About this exercise:
Your answer must be a word-for-word copy of the listing, with all pictures excluded.

Records to use:
--- --- ---
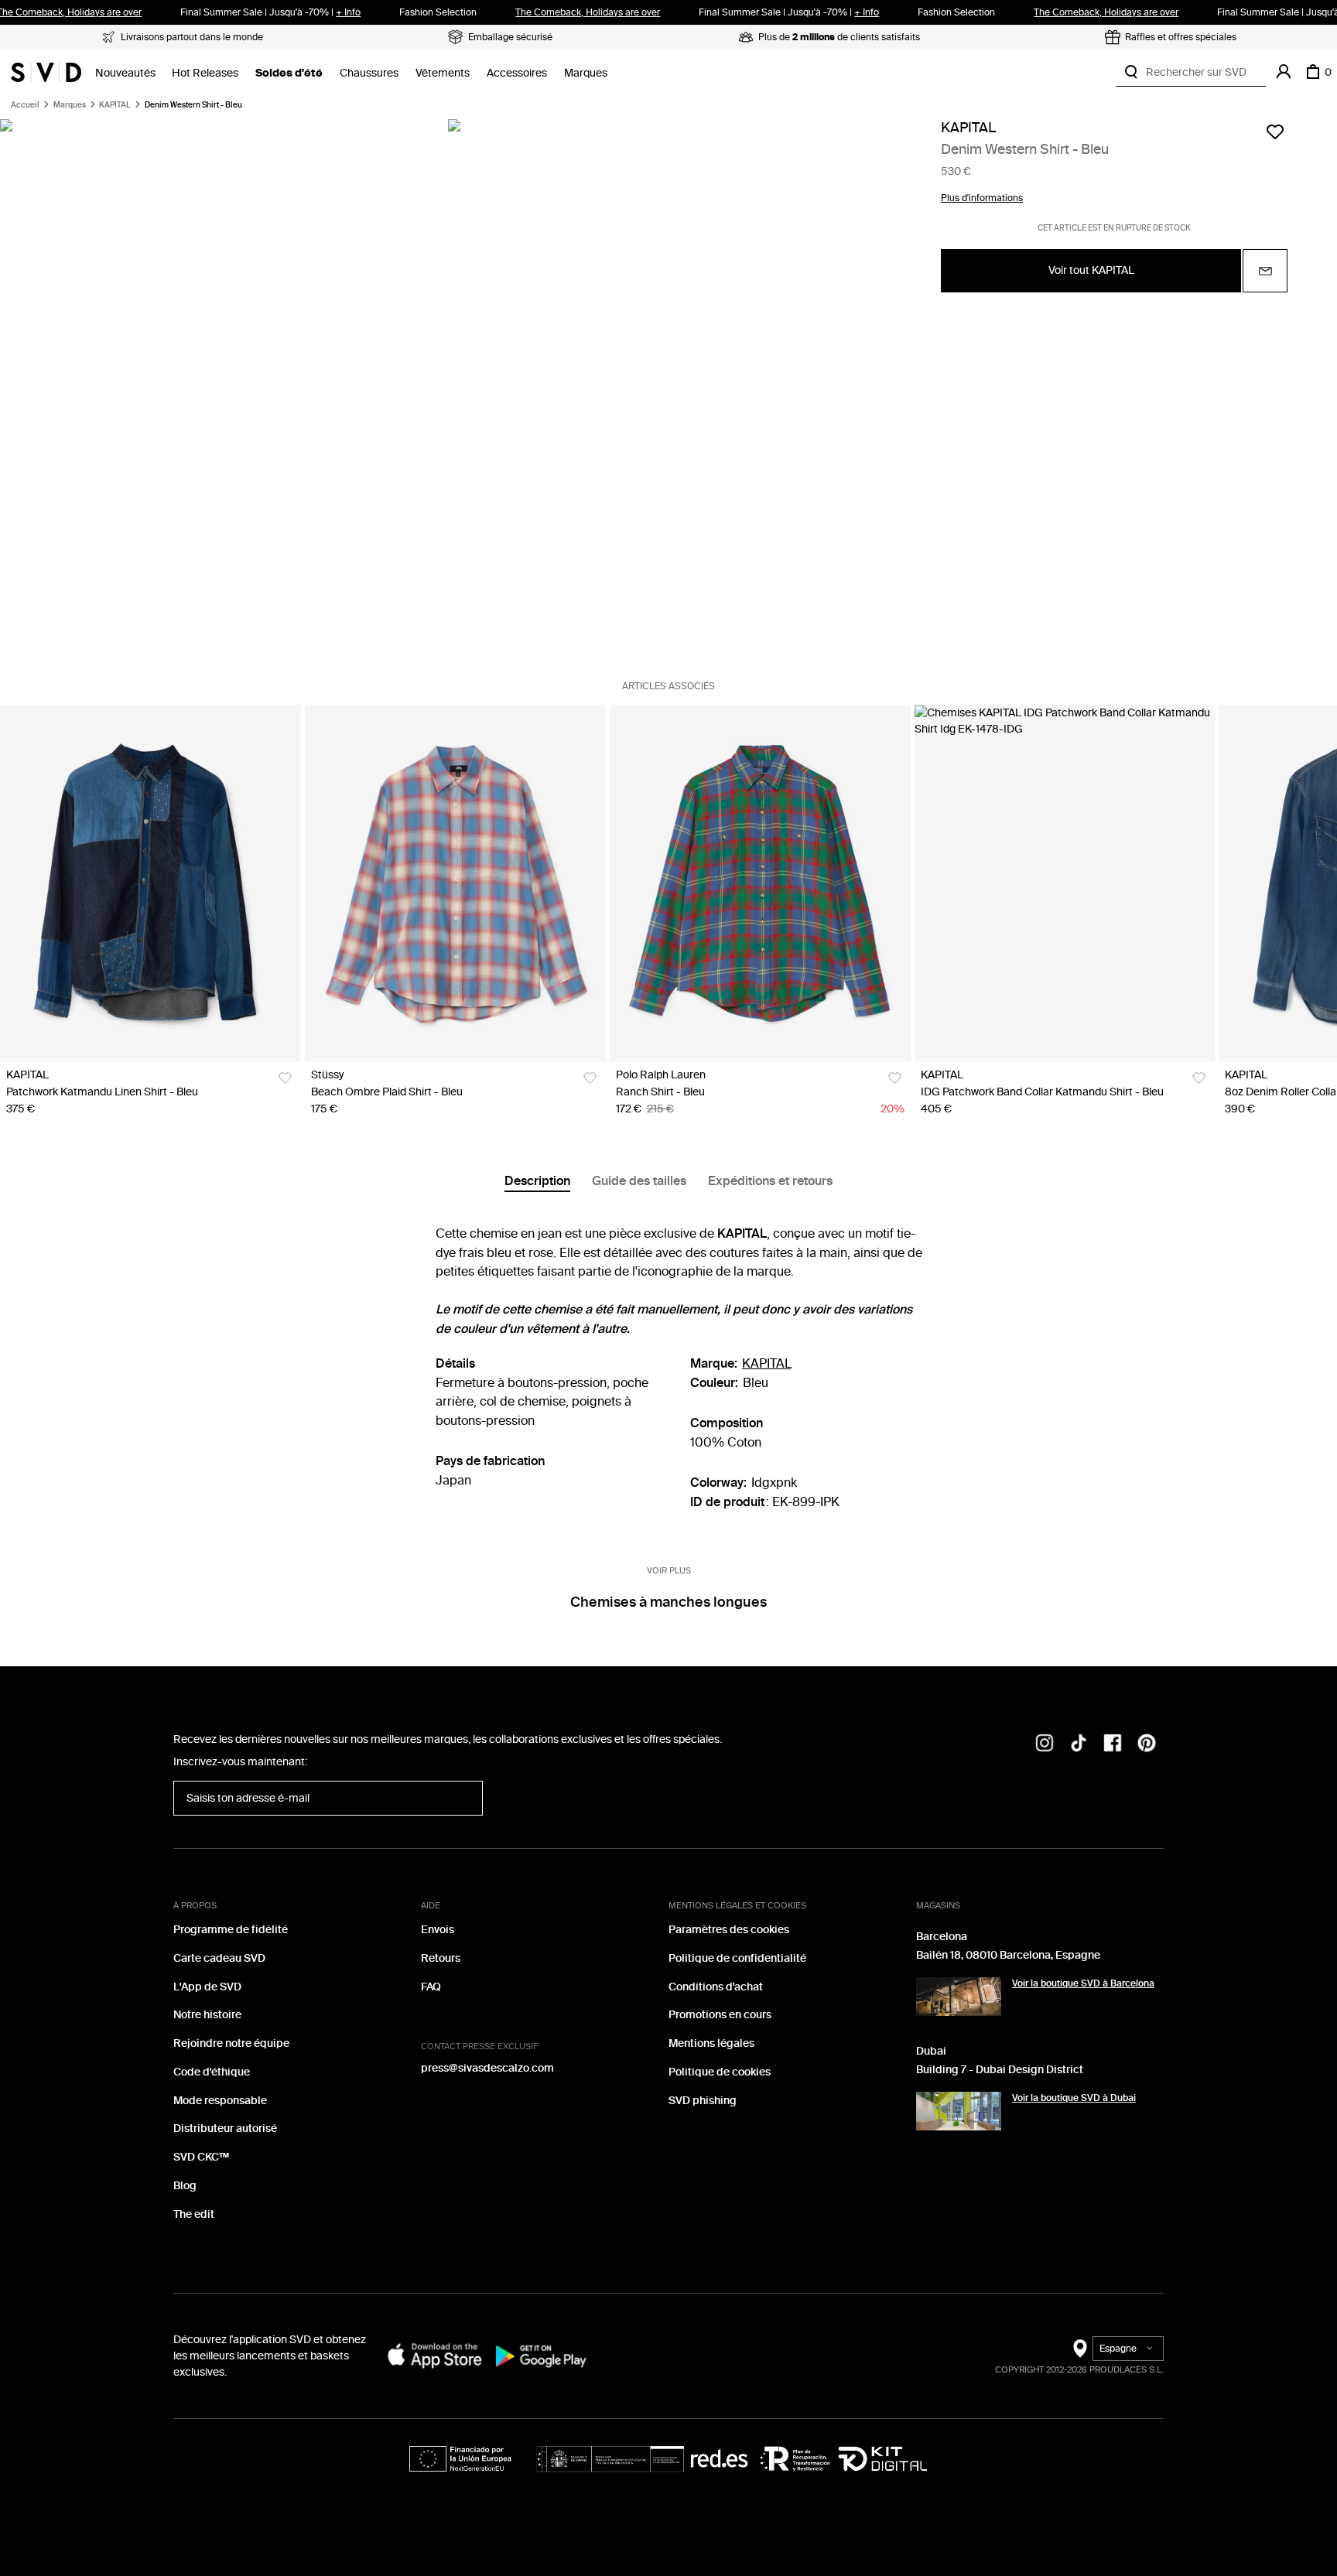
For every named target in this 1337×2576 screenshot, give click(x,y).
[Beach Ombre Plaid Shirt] (455, 883)
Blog (185, 2185)
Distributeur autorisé (225, 2128)
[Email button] (1265, 271)
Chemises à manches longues (668, 1602)
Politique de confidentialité (737, 1958)
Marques (585, 73)
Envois (437, 1929)
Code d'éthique (211, 2072)
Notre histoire (207, 2014)
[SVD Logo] (46, 72)
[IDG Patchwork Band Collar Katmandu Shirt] (1065, 883)
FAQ (431, 1986)
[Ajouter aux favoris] (1275, 131)
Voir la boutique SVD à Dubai (1074, 2098)
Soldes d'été (289, 73)
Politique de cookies (719, 2072)
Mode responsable (220, 2100)
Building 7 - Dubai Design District (999, 2069)
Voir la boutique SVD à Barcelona (1083, 1983)
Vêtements (442, 73)
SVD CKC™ (201, 2157)
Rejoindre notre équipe (231, 2043)
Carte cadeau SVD (219, 1958)
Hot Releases (205, 73)
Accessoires (517, 73)
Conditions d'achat (715, 1986)
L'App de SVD (207, 1986)
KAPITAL (115, 105)
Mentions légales (711, 2043)
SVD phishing (702, 2100)
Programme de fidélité (230, 1929)
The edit (193, 2214)
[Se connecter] (1283, 72)
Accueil (25, 105)
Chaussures (369, 73)
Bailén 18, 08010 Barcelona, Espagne (1008, 1955)
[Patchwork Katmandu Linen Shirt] (150, 883)
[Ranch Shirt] (760, 883)
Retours (440, 1958)
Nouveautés (125, 73)
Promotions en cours (719, 2014)
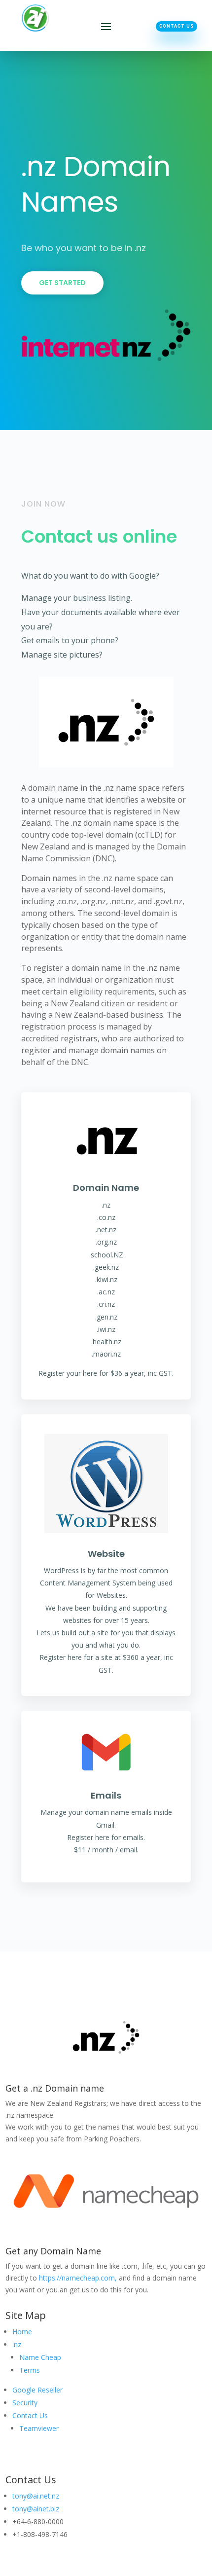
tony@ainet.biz (35, 2508)
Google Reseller (37, 2389)
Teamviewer (39, 2428)
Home (22, 2331)
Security (24, 2402)
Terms (29, 2370)
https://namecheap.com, (78, 2277)
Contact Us (176, 26)
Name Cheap (40, 2357)
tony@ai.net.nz (35, 2496)
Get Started (62, 283)
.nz (16, 2344)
--- --- ---
Completed task:
For every named target in this 1337×2576 screenshot, give click(x,y).
[Beach Ombre Plaid Shirt] (455, 883)
Blog (185, 2185)
Distributeur autorisé (225, 2128)
[Email button] (1265, 271)
Chemises à manches longues (668, 1602)
Politique de confidentialité (737, 1958)
Marques (585, 73)
Envois (437, 1929)
Code d'éthique (211, 2072)
Notre histoire (207, 2014)
[SVD Logo] (46, 72)
[IDG Patchwork Band Collar Katmandu Shirt] (1065, 883)
FAQ (431, 1986)
[Ajouter aux favoris] (1275, 131)
Voir la boutique SVD à Dubai (1074, 2098)
Soldes d'été (289, 73)
Politique de cookies (719, 2072)
Mode responsable (220, 2100)
Building 7 - Dubai Design District (999, 2069)
Voir la boutique SVD à Barcelona (1083, 1983)
Vêtements (442, 73)
SVD CKC™ (201, 2157)
Rejoindre notre équipe (231, 2043)
Carte cadeau SVD (219, 1958)
Hot Releases (205, 73)
Accessoires (517, 73)
Conditions d'achat (715, 1986)
L'App de SVD (207, 1986)
KAPITAL (115, 105)
Mentions légales (711, 2043)
SVD phishing (702, 2100)
Programme de fidélité (230, 1929)
The edit (193, 2214)
[Se connecter] (1283, 72)
Accueil (25, 105)
Chaussures (369, 73)
Bailén 18, 08010 Barcelona, Espagne (1008, 1955)
[Patchwork Katmandu Linen Shirt] (150, 883)
[Ranch Shirt] (760, 883)
Retours (440, 1958)
Nouveautés (125, 73)
Promotions en cours (719, 2014)
tony@ainet.biz (35, 2508)
Google Reseller (37, 2389)
Teamviewer (39, 2428)
Home (22, 2331)
Security (24, 2402)
Terms (29, 2370)
https://namecheap.com, (78, 2277)
Contact Us (176, 26)
Name Cheap (40, 2357)
tony@ai.net.nz (35, 2496)
Get Started (62, 283)
.nz (16, 2344)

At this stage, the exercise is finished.